Robinson & Roe Studio  (fl. 1877-1898)

Founded in 1877 in Chicago by William A. Robinson and Alfred J. Roe, Robinson & Roe Studio designed from the first to be a high volume portrait gallery.  William A. Robinson, prior to the partnership, had operated a successful portrait studio at 622 W. Lake Street for some years.  Roe also had an independent studio located at 47 Milwaukee. 

Located at 77 Clark Street, it had two reception parlors outfitted in luxe style, several lady attendants, and six camera operators.  A top floor posing room was reckoned the most spacious located outside of Manhattan.  This permitted theatrical companies to do cast photographs in the studio.  “It is the only gallery in the West prepared for and having facilities for work of this nature.” Not every show business shoot proved easy.  When vaudevillian Charlie Foster brought his three bulldogs—Tip, Bob, and Nell—to the studio for a portrait, Alfred Roe made the mistake of shouting “Rats” at the dogs to make them look up.  They exploded off the posing stand and ran the upper floor in a frenzy seeking foes.  Roe went into hiding. 

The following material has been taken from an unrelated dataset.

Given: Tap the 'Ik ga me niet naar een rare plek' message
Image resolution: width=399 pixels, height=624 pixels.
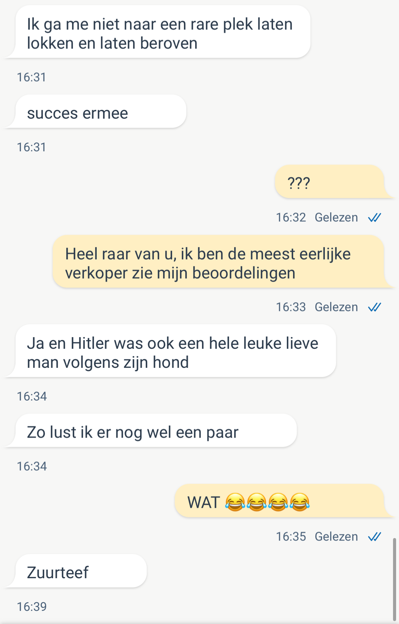Looking at the screenshot, I should pos(157,32).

The success of the business prompted the partners to open a New York Branch at 227 Fulton Street in Brooklyn early in the 1880s.  Both Robinson and Roe spent portions of the year in New York.  In 1887 Alfred Roe relocated to Manhattan, and opened a studio at 279 Sixth Avenue.  In the following year William A. Robinson relocated as well and the partners fixed upon 54 West 14th Street as the site of their principle gallery. Robinson’s wife, an artistic photographer of some note, opened an independent studio in 1889 at 174 East 126th Street in Manhattan and later 2320 Third Avenue. Her gallery was known simply as “Robinson Studio” and regularly exhibited at the American Institute, earning medals in 1892. 

Robinson & Roe remained a dual city partnership for much of the 1890s, with their trained operators running the Chicago branch.  But by 1898 the two photographers determined to go their own ways.  William worked with his wife.  Alfred J. Roe maintained an independent studio in New York City until 1906.  In 1907 he moved to Rochester, New York, and worked on technical issues of photography with Eastman Kodak. 

Sources:  “Robinson & Roe,”  Origin, Growth, and Usefulness of the Chicago Board of Trade (New York:  Historical Publishing Company, 1885-86), 405.  William T. “Biff” Hall, The Turnover Club; Tale Told at Meetings of the Turnover Club, about Actors and Actresses (Chicago and New York:  Rand, McNally & Co., 1890),  183.